Channy Laux wanted the world, not just her immediate family, to remember her courageous and resourceful mother. Em, as she was called, was orphaned at 14 in Cambodia and went to work cleaning houses, cooking, and taking care of other people’s children. One of those children taught her to read and write since she had never gone to school.

Em married a successful businessman and had children of her own, but the Khmer Rouge regime destroyed their lives in the mid-1970s. As a teenager, Channy endured starvation and brutality and was separated from her family. Her father and a brother were killed in the genocide.

In 1979, Em and her four surviving children immigrated to Lincoln, Nebraska. They learned English, got educations, and made friends. Channy relished helping her mother cook Cambodian dishes, talking about the past and the future and things that made them happy.

“My relationship with my mother saved me, not only physically, but gave me a reason to continue living because I wanted her to see me again,” Laux, 57, says, talking of their painful separation in Cambodia.

Finding the right Cambodian ingredients in Lincoln was impossible back then, so Em would substitute carrots for green papaya, oregano for hot basil, and dried Thai galangal for fresh. They planted mint in their garden, and on a trip to California were thrilled to find lemongrass.

“Channy, write this down,” Em insisted one day. It was her lemongrass paste recipe, which went on, many years later, to win a Silver sofi™ Award from the SFA.

Laux graduated from the University of Nebraska-Lincoln and embarked on a successful career as an engineer in the aerospace industry in Northern California. She married her college sweetheart, Kent Laux, whose Nebraskan mother had taught her to can tomatoes and pickle peaches and beets, skills that came in handy later. Channy’s mother and siblings all followed them to live in California.

 In 2010, Channy dropped everything when her mother collapsed and was sent to intensive care. She had been secretly working on her autobiography and started to read her mother passages. They had five more weeks together, and then her mother was gone.

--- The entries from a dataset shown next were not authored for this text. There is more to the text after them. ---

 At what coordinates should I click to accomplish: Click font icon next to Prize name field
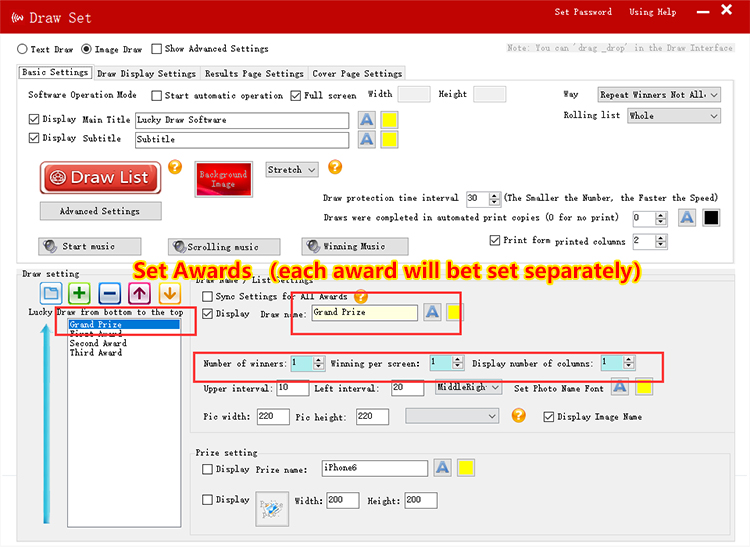tap(441, 468)
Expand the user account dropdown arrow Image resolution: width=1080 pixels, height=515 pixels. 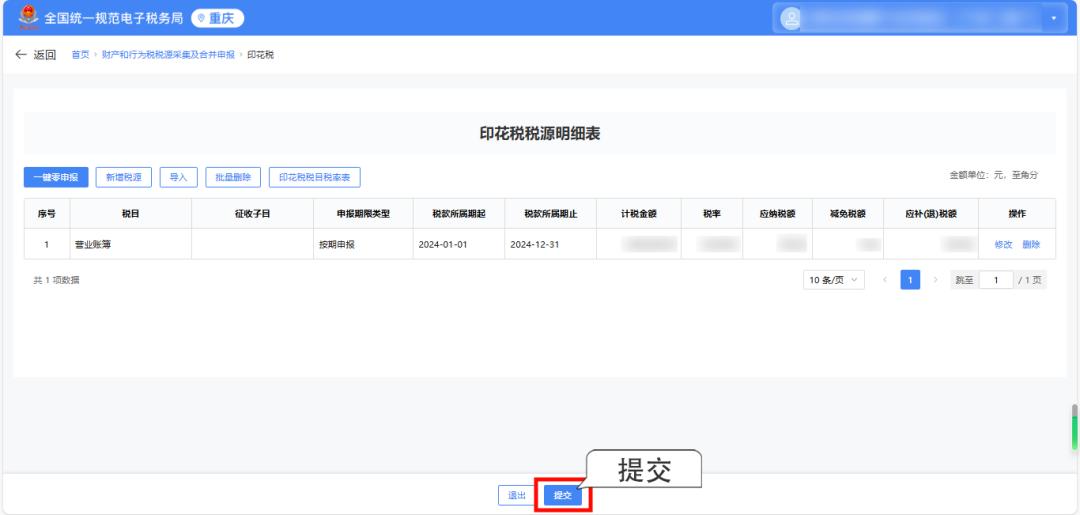[x=1052, y=18]
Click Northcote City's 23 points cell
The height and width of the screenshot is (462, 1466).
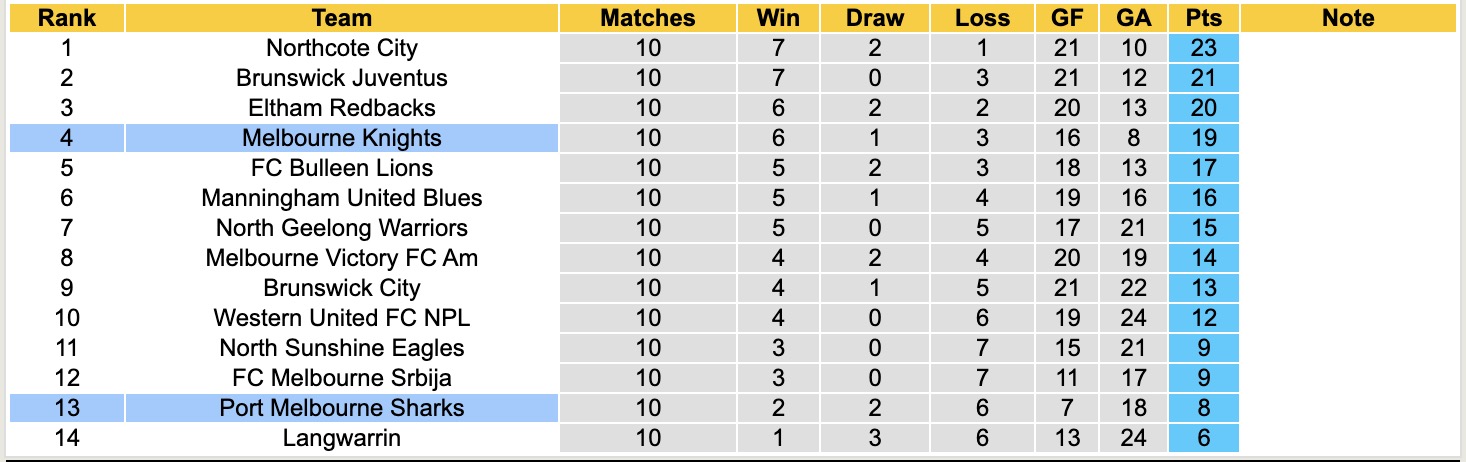coord(1204,48)
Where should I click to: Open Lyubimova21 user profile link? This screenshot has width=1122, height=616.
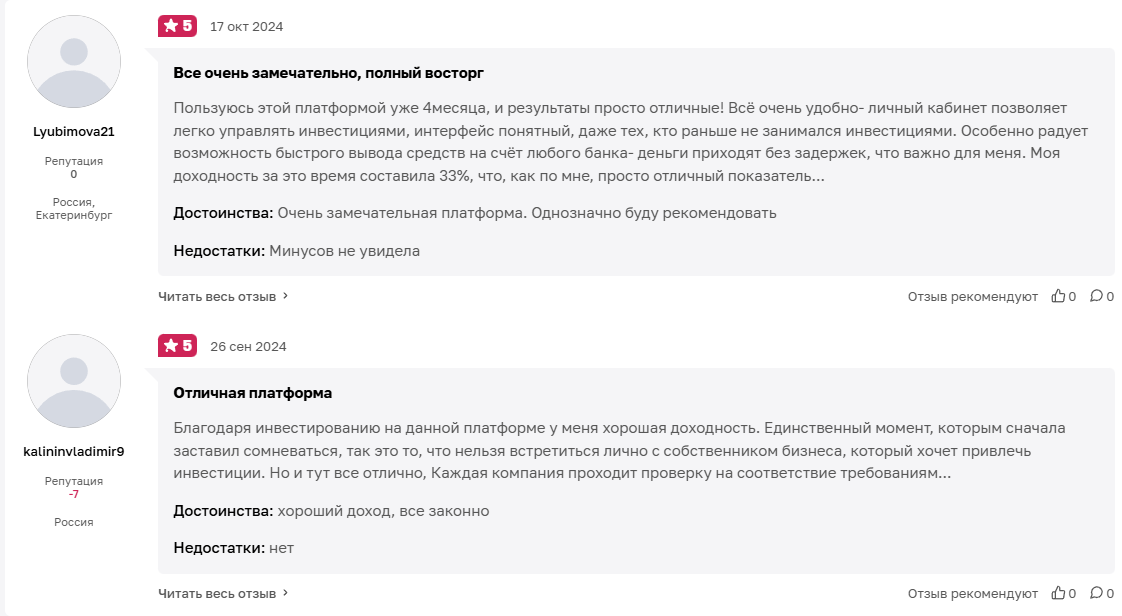click(x=73, y=131)
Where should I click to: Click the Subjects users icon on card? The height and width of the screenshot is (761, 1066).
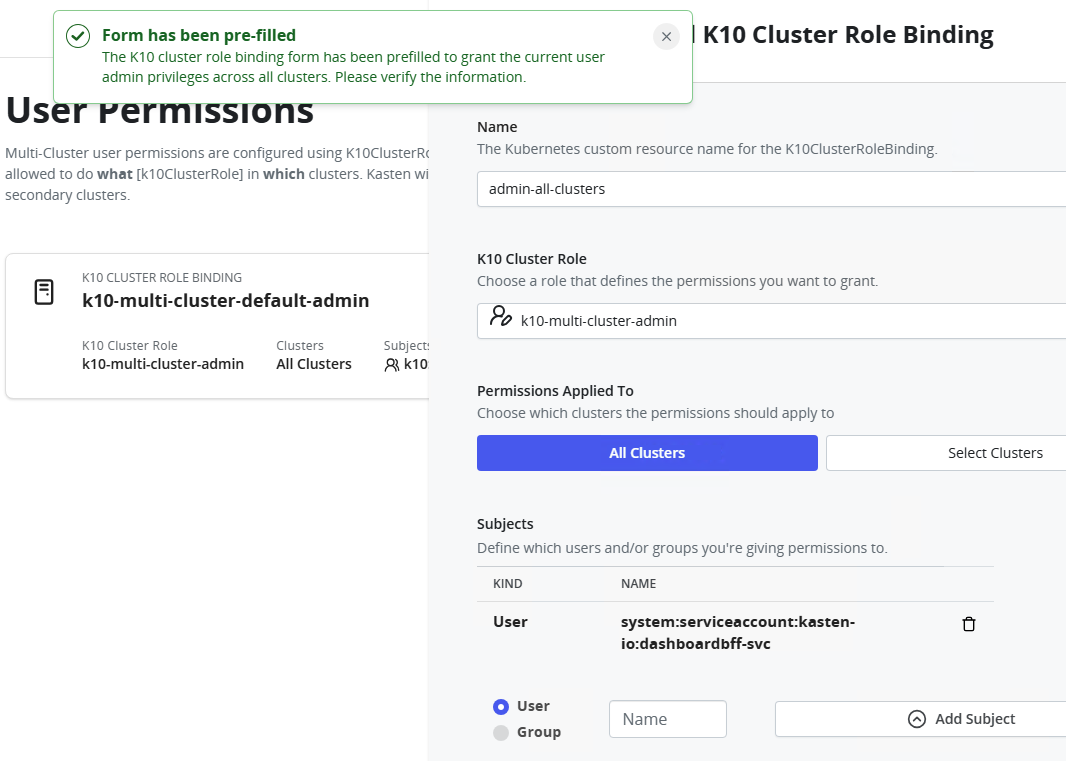click(392, 365)
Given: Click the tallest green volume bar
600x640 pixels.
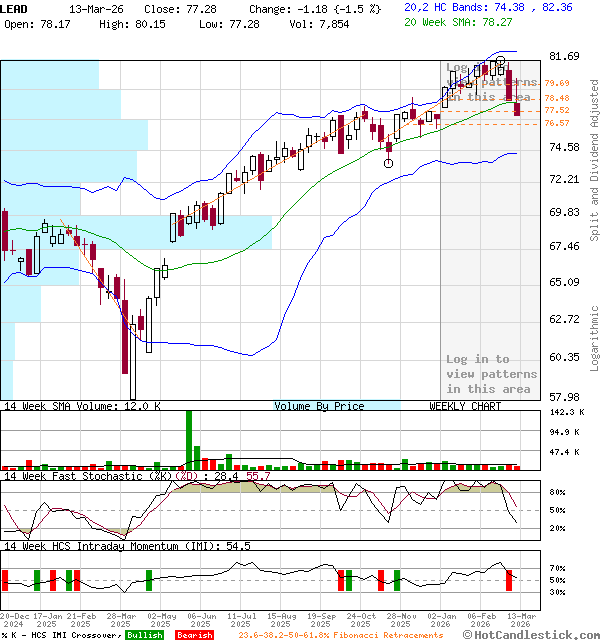Looking at the screenshot, I should coord(187,439).
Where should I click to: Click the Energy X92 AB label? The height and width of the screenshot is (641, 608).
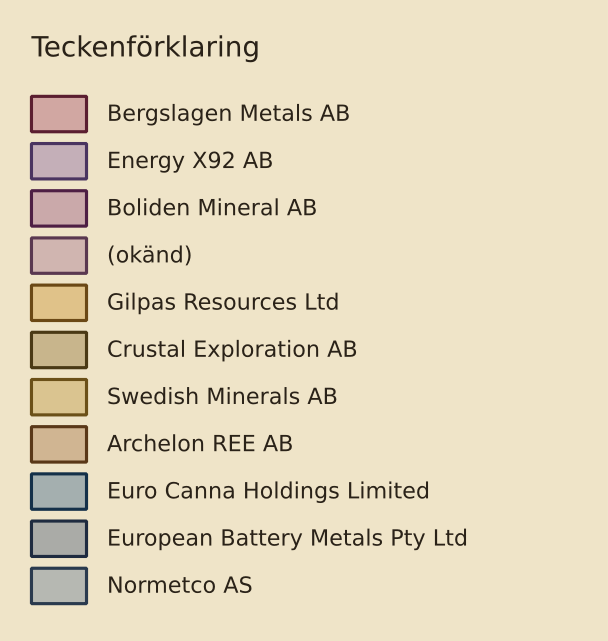[190, 161]
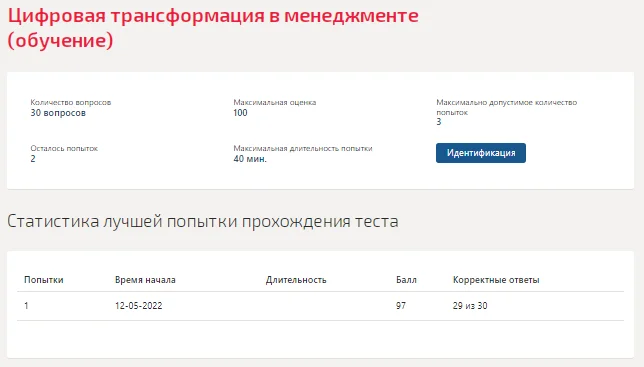Click the Максимальная длительность попытки label
Screen dimensions: 644x367
click(x=303, y=148)
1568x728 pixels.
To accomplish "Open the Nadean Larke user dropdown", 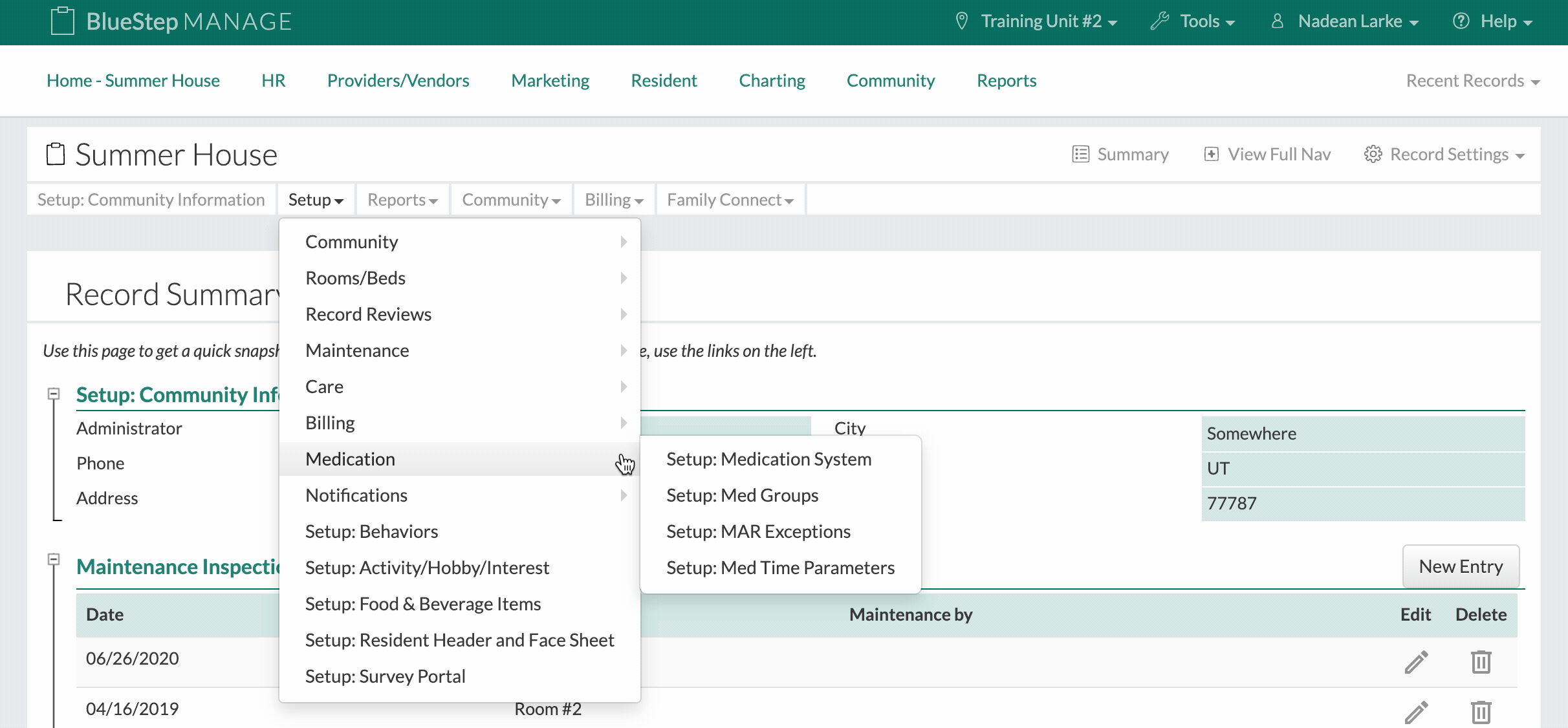I will pos(1349,21).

One of Em’s specialties was hot sauce, which she’d make in big batches to give out to family and friends. Channy carried on the tradition, and it was such a hit that she started handing out samples at a farmers’ market. From there, she approached Bay Area shop owners, who opened the door to her. In 2016, she quit her engineering job to focus 100 percent on Angkor Cambodian Food, first launched in 2012. Products inspired by Em’s recipes are now in 50 outlets nationwide and number 40 SKUs. Kent and their two children, 26 and 28, are involved in the business, too.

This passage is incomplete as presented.